Legacy infrastructure leads to the million-dollar question for Radio Taxis Group: Do call centers, account management systems, code-of-conduct and background checks for taxi drivers, and other traditional customer services matter to passengers? Digital disrupters, obviously, are more streamlined.
"Maybe the Hailo business model works, in which case we'll have to change and get rid of all the infrastructure, but I'd be surprised," Riesel says. "I think it's a mistake to make technology the master."

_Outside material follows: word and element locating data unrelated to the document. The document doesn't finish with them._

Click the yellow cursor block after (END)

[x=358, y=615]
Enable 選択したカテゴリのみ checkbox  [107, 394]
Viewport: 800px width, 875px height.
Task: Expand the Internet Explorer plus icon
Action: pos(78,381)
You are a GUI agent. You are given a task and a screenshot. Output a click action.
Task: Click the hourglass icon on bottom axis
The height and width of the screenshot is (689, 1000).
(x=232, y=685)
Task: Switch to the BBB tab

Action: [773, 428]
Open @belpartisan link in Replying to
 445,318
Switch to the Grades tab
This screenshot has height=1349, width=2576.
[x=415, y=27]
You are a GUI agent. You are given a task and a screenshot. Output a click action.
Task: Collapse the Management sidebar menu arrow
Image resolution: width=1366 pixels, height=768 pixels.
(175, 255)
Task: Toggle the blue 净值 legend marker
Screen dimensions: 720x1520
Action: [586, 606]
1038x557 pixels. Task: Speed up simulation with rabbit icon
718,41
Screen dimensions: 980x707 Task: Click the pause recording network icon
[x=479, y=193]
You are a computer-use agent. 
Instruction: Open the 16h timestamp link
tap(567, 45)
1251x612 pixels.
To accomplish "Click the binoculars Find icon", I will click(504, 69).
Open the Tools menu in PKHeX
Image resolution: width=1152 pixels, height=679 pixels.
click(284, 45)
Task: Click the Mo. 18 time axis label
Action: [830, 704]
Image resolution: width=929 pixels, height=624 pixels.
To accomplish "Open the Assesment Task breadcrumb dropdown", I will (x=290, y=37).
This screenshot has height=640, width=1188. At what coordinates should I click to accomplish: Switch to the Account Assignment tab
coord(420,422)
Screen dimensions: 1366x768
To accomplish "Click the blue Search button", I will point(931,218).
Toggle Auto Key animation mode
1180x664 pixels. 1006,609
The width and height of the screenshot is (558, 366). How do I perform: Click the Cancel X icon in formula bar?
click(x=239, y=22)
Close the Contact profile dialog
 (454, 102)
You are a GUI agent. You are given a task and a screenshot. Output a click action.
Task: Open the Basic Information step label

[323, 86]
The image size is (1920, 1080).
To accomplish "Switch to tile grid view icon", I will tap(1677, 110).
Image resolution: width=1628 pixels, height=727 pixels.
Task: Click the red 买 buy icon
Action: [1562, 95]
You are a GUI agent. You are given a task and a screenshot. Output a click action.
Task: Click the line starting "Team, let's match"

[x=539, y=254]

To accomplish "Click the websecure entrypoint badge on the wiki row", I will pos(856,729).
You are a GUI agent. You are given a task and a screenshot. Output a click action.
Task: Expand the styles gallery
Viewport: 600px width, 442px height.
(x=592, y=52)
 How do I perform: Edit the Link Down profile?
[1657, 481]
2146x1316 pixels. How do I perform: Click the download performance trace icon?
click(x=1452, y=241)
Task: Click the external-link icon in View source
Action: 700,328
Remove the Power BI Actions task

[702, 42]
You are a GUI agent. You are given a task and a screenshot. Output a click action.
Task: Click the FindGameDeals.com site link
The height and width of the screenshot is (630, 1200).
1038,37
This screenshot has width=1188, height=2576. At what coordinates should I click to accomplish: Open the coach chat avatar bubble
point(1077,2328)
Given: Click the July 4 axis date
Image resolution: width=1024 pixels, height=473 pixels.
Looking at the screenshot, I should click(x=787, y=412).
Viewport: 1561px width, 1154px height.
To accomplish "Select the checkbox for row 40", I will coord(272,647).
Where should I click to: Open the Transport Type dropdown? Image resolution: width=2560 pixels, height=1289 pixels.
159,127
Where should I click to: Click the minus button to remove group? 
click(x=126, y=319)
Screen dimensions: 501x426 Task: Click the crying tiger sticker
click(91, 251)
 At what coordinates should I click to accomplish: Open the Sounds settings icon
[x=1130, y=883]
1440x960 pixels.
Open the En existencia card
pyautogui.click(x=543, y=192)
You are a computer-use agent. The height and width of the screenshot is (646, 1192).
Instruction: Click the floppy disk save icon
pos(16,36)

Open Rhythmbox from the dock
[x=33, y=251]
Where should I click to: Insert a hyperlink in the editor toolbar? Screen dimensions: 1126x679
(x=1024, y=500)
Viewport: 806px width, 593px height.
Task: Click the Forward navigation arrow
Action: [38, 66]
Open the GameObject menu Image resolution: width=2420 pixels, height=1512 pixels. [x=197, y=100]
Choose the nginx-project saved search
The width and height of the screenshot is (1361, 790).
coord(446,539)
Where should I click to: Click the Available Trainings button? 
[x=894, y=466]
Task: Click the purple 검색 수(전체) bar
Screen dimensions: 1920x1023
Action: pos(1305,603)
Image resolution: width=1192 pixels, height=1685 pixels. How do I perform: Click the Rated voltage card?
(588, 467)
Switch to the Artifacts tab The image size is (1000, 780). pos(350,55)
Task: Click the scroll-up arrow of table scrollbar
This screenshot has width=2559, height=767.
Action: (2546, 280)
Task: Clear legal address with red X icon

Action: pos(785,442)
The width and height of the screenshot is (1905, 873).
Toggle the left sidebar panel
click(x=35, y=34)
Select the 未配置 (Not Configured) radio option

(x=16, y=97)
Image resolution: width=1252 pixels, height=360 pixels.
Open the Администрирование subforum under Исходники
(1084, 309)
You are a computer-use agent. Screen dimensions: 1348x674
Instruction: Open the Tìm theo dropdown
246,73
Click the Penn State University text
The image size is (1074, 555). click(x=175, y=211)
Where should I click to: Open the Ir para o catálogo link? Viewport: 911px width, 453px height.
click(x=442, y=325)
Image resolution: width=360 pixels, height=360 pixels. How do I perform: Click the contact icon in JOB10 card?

What's in a Name? Everything
And then there's the grand old brand.
Londoners know Radio Taxis Group well, and so do taxi drivers. Many of these drivers have a longstanding loyalty to Radio Taxis. They've put the company logo on their cab doors. They worry that violations of the code of conduct might result in a censor or even suspension from the circuit. Do they have the same loyalty to Hailo or any of the other dozen mobile taxi apps? Probably not.
Right now, there's slow demand from passengers for taxis in general. Taxi drivers are looking to tap any channel to score fares, digital or otherwise. If the market changes and passengers are everywhere, taxi drivers might be inclined not to use Hailo and give up 10 percent of their fare. This might also be the time to switch to a passenger-convenience fee for using the app.
All of this merely ups the ante for a successful debut of the app, now called "Radio Taxis, London's Black Cab." Radio Taxis Group's decision to tie the app name to the brand carries lots of advantages but can also backfire. What if the app proves more difficult to use than Hailo? What if no one uses it?
The fear is that taxi drivers will see a lot more fares coming from the Hailo app than the Radio Taxis app, which sit side-by-side on a taxi driver's smart phone.
"There's brand risk if it doesn't work," Brown says.